== PROBLEMS TO SOLVE ==
A. List every tennis player that the tennis commentary names by an actual name, not by initials or a nickname.
B. In the tennis commentary, update the passage starting with "It's an error" and going on through "non-record at Wimbledon." by changing "grinder" to "baseliner", and give the revised passage.

*** DOCUMENT EXTRACT Section Begins ***

It's an error to dismiss what I semi-seriously dubbed The Dreaded Clay-Court Demon. Given the proliferation of tournaments and the fact that only one major is on clay,it should be easy to see why some players simply decide it isn't worth putting in the effort to get comfortable and confident on clay. Pete Sampras's early record on clay was promising (it included an Italian Open title), but as he emerged as the dominant player fast courts, he neglected to put a special priority on winning at Roland Garros (or on clay in general). If your heart's not into playing on clay, you're a perfect mark for a grinder. And if you  are repeatedly frustrated on clay (or any other surface), you tend to lose interest in being good on it - look at Keurten's non-record at Wimbledon.

The other dimension at play in this process is the lack of confidence bred by failure, and this is where the demon comes in. Because if you're a Sampras or even a Federer, people have high expectations. This creates pressure and unease. Does anyone doubt that the issue in TMF's career has become: Can he win the French? Doesn't this - by definition - take him out of the comfort zone he inhabits at the other three majors? Roland Garros may not haunt players, but the inability to win there can become a monkey on any player's back, and undermine his confidence. And top players don't need to dwell on what they can't do, or haven't done. They need to be optimistic and confident, focusing on their strengths. So the French can easily become a perpetual bit of unfinished business better left unadressed; and an asterisk on the resume. Yes, he's great, but can he win the French?

There's this, too: Clay is the easiest of surfaces to ignore if you're an American or Australian. It's startling, the degree to which the current generation of U.S. players treats the European clay-court circuit as an inconvenience. Europeans and South Americans put special emphasis on owning the bragging rights to clay: it is, in some ways, the "alternative" surface in a world that has always been dominated by Anglo priorities, Anglo events, Anglo players. Clay is where players from what might be called the emerging nations (although most of them are emerged, with a vengeance) tend to get their payback. And now, you can add a familiar name to list of contenders: Felix Mantilla.

*** DOCUMENT EXTRACT Section Ends ***
*** ENTRIES SHOWN Section Begins ***

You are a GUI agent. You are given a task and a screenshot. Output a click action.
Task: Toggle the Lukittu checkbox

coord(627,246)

*** ENTRIES SHOWN Section Ends ***
*** ENTRIES SHOWN Section Begins ***

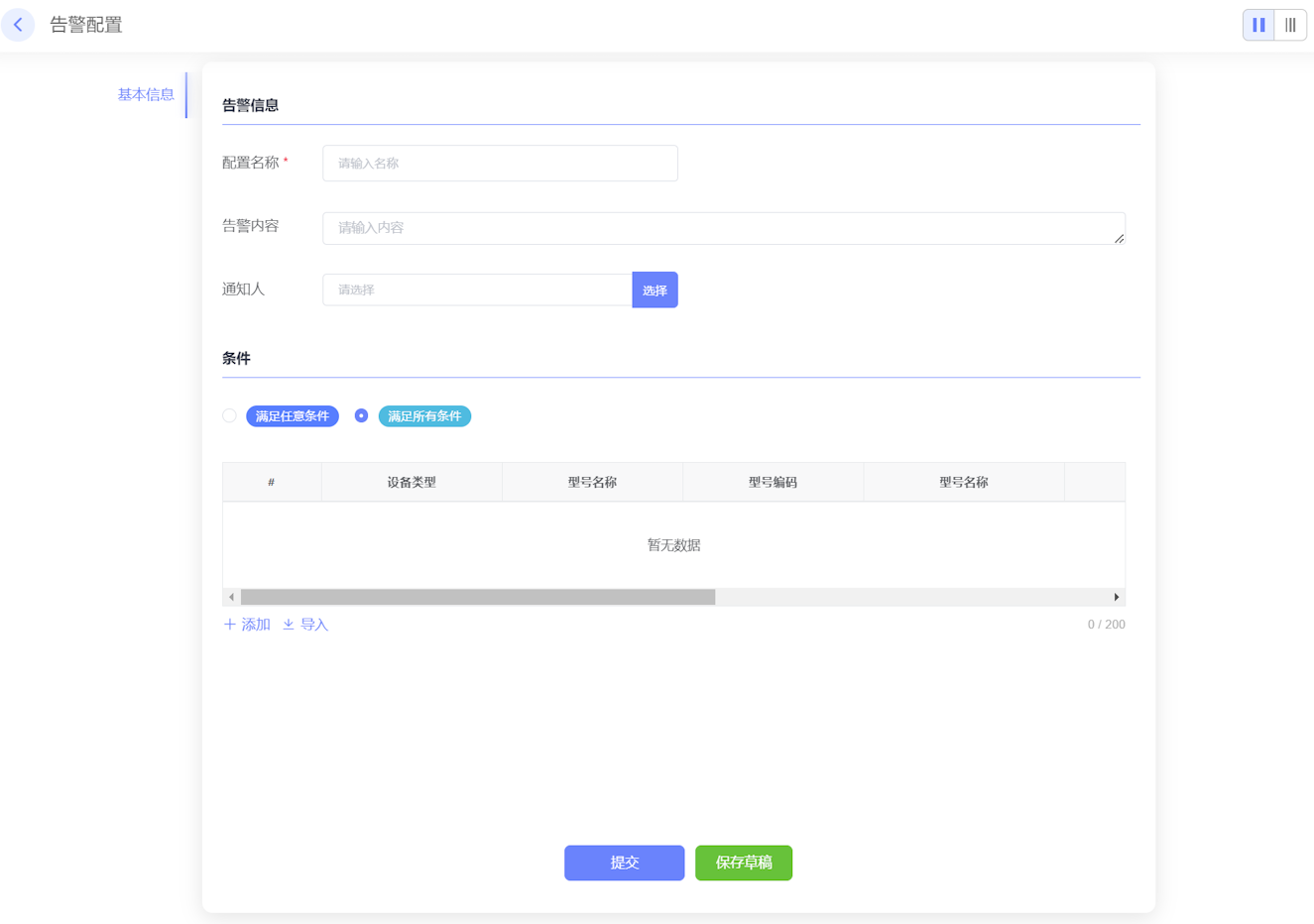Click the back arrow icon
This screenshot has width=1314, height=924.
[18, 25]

*** ENTRIES SHOWN Section Ends ***

== PROBLEM SOLUTIONS ==
A. Pete Sampras, Keurten, Federer, Felix Mantilla

B.
It's an error to dismiss what I semi-seriously dubbed The Dreaded Clay-Court Demon. Given the proliferation of tournaments and the fact that only one major is on clay,it should be easy to see why some players simply decide it isn't worth putting in the effort to get comfortable and confident on clay. Pete Sampras's early record on clay was promising (it included an Italian Open title), but as he emerged as the dominant player fast courts, he neglected to put a special priority on winning at Roland Garros (or on clay in general). If your heart's not into playing on clay, you're a perfect mark for a baseliner. And if you  are repeatedly frustrated on clay (or any other surface), you tend to lose interest in being good on it - look at Keurten's non-record at Wimbledon.